I wonder if the right to freedom of speech is becoming functionally obsolete. If you break it into its parts and examine it, there isn't much to it anymore.
For example, as I have blogged before, if you criticize your government in any public way, it's bad for your business because all of the people who hold opposing viewpoints will prefer to take their money and job offers elsewhere. In most cases the threat of economic loss controls individuals from piping up too often. Every now and then you get a Joe the Plumber who can make some money off of speaking up, but it's rare.

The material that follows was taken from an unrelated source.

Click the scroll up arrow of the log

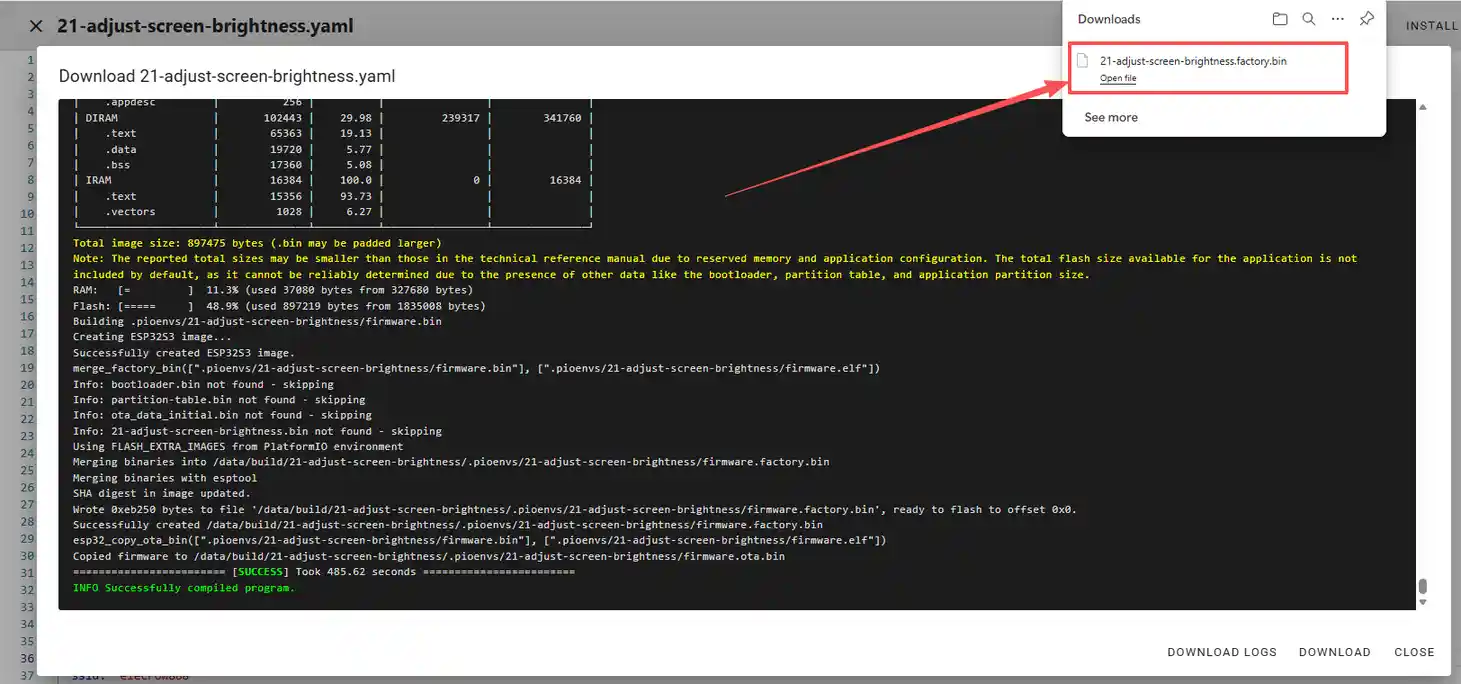(1422, 107)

There are plenty of professional pundits who will happily take sides on TV, radio, blogs, in newspapers, and in books. But most consumers of such opinions are true believers of one side or the other. Freedom of speech is somewhat useless if all it does is reinforce your existing viewpoints. And if all the media serves to do is give you a steady stream of biased information, it's functionally useless.

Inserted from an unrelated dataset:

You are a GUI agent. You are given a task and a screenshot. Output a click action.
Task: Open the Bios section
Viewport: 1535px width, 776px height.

Assuming my enlightened readers are intellectual mavericks who sample the opinions from all sides, the Internet is making freedom of speech obsolete for you. And by that I mean there is no point in having a right allowing something that can't be stopped. It would be like banning gravity. For the true seeker of knowledge, the Internet allows one to find all variety of opinions, ranging from wisdom to fabrication. The law couldn't stop it if it tried.
Some countries censor their media and try to censor their Internet. I have to assume censoring the Internet can't work in the long run. There will be too many workarounds and too many criminals to prosecute. Those countries will learn that it is easier to control the information at the source than to control the media. As long as there are pundits willing to get paid for spreading the government's agenda there will be enough public doubt to keep revolution from happening. America leads by example in that department. (I can say that without repercussion because it isn't party-specific.)
Freedom of speech goes beyond criticizing the government. It also includes censorship of art deemed obscene. But in time the Internet will make that a meaningless right. Everyone will have instant access to any art or images they want.
This leaves us with the right to burn a flag or the right for special interest groups to donate money for campaigns. In 500 years no one but historians will remember that those rights sprang from the by-then-obsolete notion of freedom of speech.